Peter Handke - Storytelling as redeeming the world
This small but subtle book, shedding light on Handke´s works with profound expertise, allows for a better understanding of one of the most important contemporary writers. Lami takes the 2019 Nobel Prize laureate’s lecture delivered in Stockholm as a key to his mindset as a writer and his literary works. Analysing the multilingual aspect of the speech in combination with the novel Repetition (Wiederholung, 1986), she reveals Handke as an author against the background of the Slovene borderlands. Using her expertise in religious studies, she approaches the spiritual dimension of Handke´s works, elucidating his ingenious understanding of messianism. Prof. Dr Hab. Monika Rudaś-Grodzka, IBL PAN.
Quotation from the book:
“Literary translation is at the core of Handke´s works – as was his idea of the Slavs with which it was closely related, especially at the very beginning of his career as a translator. Analysis of Handke´s oeuvre of translation fosters an understanding of his literary poetics as well. Peripheries, no-man´s-land, and the space in between languages have inspired Handke as an author who makes use of the whole range of literary creation.”
Abour author
Dr Marlis Lami - born in Austria she studied Classic Studies, Slavic Studies, Polish Studies at the University of Berne (Switzerland). In the context of her M.A. thesis, she worked on reminiscences of Homer in Mickiewicz´s Pan Tadeusz. Working in international culture exchange she gained a Executive Master degree in Arts Management from the Zurich University of Applied Sciences Winterthur, Switzerland (Zürcher Hochschule Winterthur).

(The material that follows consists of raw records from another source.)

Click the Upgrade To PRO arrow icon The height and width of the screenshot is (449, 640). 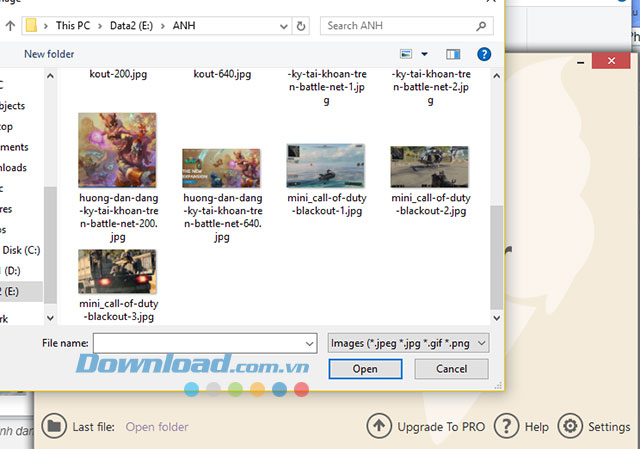pyautogui.click(x=378, y=426)
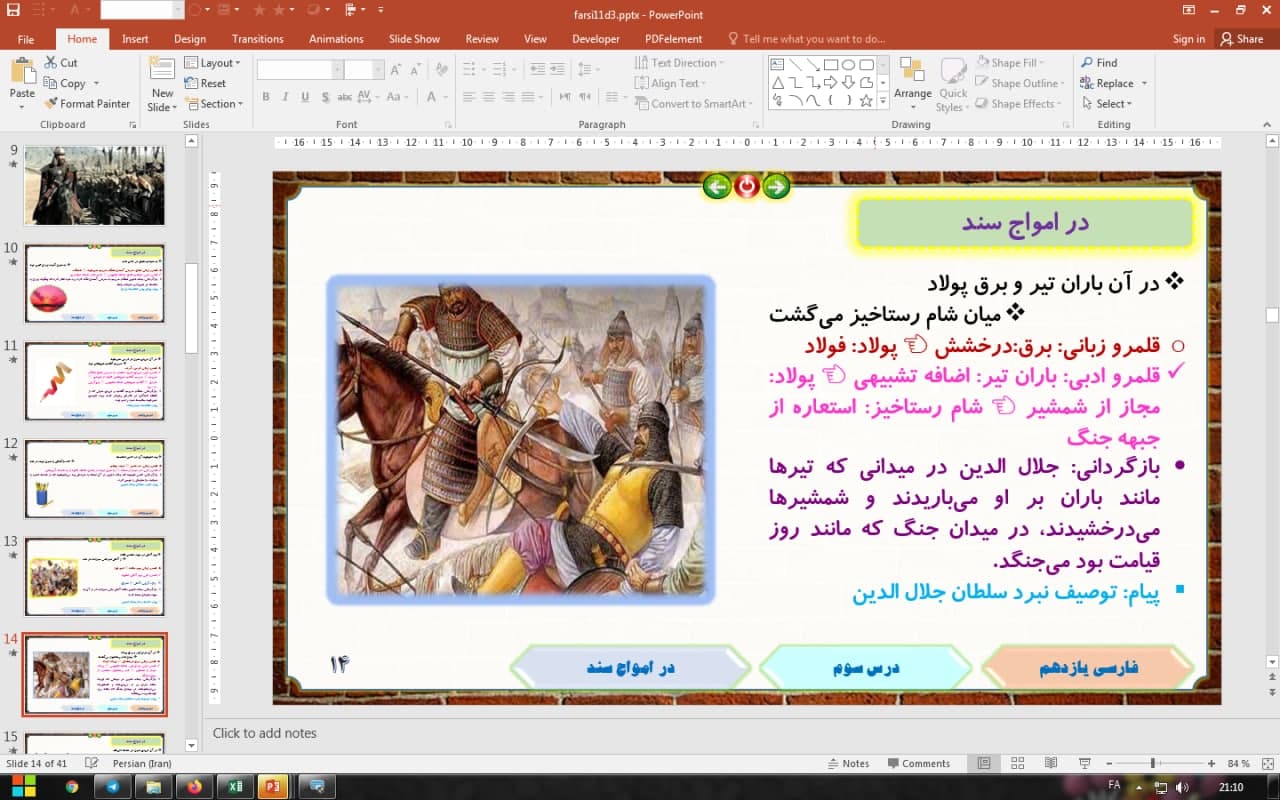This screenshot has height=800, width=1280.
Task: Click the red power button on slide
Action: point(746,186)
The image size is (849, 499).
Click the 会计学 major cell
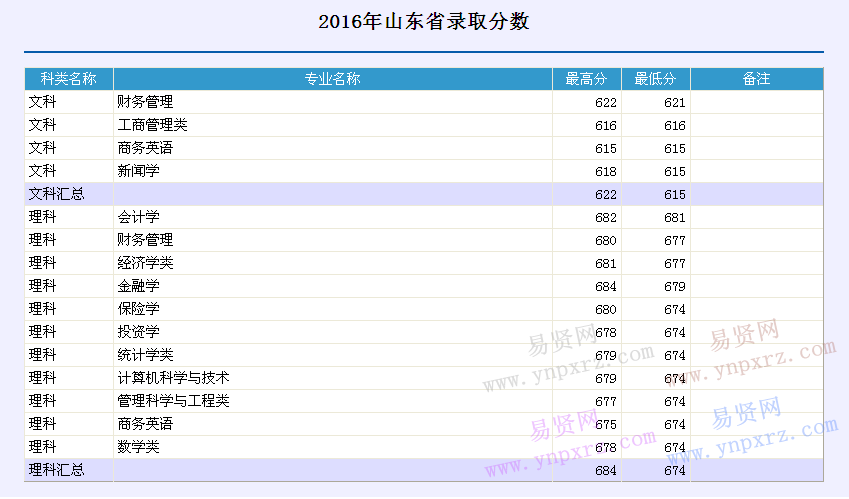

She received her Ph.D. in Slavic Studies at the Institute of Slavic Studies, University of Vienna, for her dissertation about Andrzej Towiański´s Writings in an European Historical Context (diploma with distinction). In Poland she worked as a lecturer at the Institute of Philosophy, at the Institute of German Studies, both Jagiellonian University, Cracow, and at The Institute of Literary Research of the Polish Academy of Sciences, IBL PAN, Warsaw.